By Joe Mandak | December 22, 2016

Would your insurance cover you if this happened in your home? Let’s change the scenario to an exchange student visiting from another country. Hmm? Call me and compare your existing home policy. If I can’t save you a at least $200 on your home and auto insurance, I’ll send you a $20 gas gift card.

The former nanny of Pittsburgh Penguins player Chris Kunitz was sentenced Tuesday to five years in federal prison for setting fire to her rental residence and then filing fraudulent insurance claims for the contents.

The public defender for Andrea Forsythe, 28, unsuccessfully sought a term running concurrently to one she’ll receive next month for thefts from the Penguins player and other people for whom she worked as a nanny.

She also was ordered to pay more than $179,000 restitution to the insurance companies that covered her losses in the June 23, 2014 fire in Sturgeon.

In the other cases, Forsythe was convicted of numerous crimes and will be sentenced Jan. 3 by a judge in Allegheny County Common Pleas Court. Prosecutors say she stole $12,000 diamond earrings from Kunitz’s home in 2013 and sold them to jewelry stores. The earrings were a birthday present for Kunitz’s wife, Maureen.

The theft charges filed by police in Collier Township, where Kunitz lives with his wife and their children, grew out of the arson and insurance fraud investigation by the federal Bureau of Alcohol, Tobacco, Firearms and Explosives into the Sturgeon fire.

Forsythe pleaded guilty in July to federal charges of malicious destruction of property by fire and wire fraud for burning the house, then filing fraudulent insurance claims for the contents, including some jewels she had allegedly stolen from another couple while also working as a nanny.

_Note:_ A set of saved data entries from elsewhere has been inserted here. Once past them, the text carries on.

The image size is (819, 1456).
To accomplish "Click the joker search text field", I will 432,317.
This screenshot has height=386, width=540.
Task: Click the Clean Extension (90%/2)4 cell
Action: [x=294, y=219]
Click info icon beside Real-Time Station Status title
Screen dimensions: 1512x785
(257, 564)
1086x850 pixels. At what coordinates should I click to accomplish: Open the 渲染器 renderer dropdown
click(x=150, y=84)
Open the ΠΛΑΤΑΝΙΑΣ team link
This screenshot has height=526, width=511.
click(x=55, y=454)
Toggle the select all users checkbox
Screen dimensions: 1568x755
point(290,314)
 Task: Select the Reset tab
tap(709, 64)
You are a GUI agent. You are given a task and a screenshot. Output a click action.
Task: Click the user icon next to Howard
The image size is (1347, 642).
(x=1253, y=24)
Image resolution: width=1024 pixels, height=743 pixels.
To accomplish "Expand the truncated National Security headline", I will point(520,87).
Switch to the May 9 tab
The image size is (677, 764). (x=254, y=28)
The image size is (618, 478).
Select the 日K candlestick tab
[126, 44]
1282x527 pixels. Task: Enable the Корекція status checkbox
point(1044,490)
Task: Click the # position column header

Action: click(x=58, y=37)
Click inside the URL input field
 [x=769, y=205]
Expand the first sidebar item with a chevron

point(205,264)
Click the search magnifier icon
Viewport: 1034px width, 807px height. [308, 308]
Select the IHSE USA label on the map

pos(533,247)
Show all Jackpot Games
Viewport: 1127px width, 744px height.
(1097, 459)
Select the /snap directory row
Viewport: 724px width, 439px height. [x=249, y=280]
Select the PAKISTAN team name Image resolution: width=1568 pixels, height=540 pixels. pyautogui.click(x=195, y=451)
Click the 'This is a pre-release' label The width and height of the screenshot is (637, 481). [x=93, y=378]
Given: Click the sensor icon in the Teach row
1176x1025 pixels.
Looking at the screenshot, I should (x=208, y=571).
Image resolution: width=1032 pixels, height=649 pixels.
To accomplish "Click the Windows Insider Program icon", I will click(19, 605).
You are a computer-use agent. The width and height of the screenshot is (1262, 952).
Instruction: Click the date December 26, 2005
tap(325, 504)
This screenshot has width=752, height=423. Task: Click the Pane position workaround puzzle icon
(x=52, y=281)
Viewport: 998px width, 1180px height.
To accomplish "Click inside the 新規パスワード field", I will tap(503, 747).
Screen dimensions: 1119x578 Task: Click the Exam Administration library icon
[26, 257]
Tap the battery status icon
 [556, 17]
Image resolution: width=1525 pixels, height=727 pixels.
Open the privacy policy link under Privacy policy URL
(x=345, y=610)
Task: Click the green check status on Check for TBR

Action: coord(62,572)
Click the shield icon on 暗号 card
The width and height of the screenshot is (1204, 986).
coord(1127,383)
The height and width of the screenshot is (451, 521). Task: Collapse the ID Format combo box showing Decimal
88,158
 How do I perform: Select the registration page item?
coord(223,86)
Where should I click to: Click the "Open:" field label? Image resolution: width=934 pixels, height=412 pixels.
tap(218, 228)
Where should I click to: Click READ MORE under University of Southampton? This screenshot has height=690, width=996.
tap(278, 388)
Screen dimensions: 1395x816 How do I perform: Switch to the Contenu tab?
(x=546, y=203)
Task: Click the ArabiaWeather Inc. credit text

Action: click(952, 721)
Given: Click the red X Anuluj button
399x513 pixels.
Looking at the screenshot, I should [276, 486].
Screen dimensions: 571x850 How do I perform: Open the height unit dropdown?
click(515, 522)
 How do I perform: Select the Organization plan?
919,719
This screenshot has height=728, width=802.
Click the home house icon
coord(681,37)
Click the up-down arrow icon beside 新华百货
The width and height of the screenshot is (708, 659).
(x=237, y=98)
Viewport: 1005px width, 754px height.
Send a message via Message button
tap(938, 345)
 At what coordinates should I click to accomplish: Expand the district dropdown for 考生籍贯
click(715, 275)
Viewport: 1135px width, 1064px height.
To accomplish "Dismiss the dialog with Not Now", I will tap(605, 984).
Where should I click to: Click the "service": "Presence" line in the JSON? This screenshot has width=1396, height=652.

The other couple told investigators that an 18-karat gold diamond necklace worth about $4,400 and a gold diamond stud earring worth more than $10,000 had been stolen from them. Appraisals of those jewels were then used by Forsythe to make the fraudulent insurance claims, federal authorities contend.

As that investigation progressed, Forsythe eventually confessed to stealing the earrings from Maureen Kunitz. They were appraised at $11,900 when Kunitz bought them for his wife’s birthday sometime before she noticed them missing in September 2013.

Forsythe acknowledged stealing the diamond earrings from Maureen Kunitz’s bedroom while the couple wasn’t home, the Collier Township police complaint said. Forsythe then sold a loose diamond from one earring to a jewelry store for $2,542 and the other earring to a precious metals and jewelry store for $1,408.50.

Forsythe’s federal public defender, Jay Finkelstein, in court documents blamed the thefts on Forsythe’s allegedly abusive home life as a child. Finkelstein has a blanket policy of not commenting to the media.

U.S. District Judge Cathy Bissoon refused Finkelstein’s request to allow Forsythe’s federal sentence to run concurrently to whatever sentence she receives next month saying the theft victims “deserve their own justice, so to speak, and the court will not intervene here.”

However, the county judge could still order that sentence to run concurrent to the federal sentence. If that happens, Forsythe would get credit for serving both terms simultaneously, instead of serving them one after the other.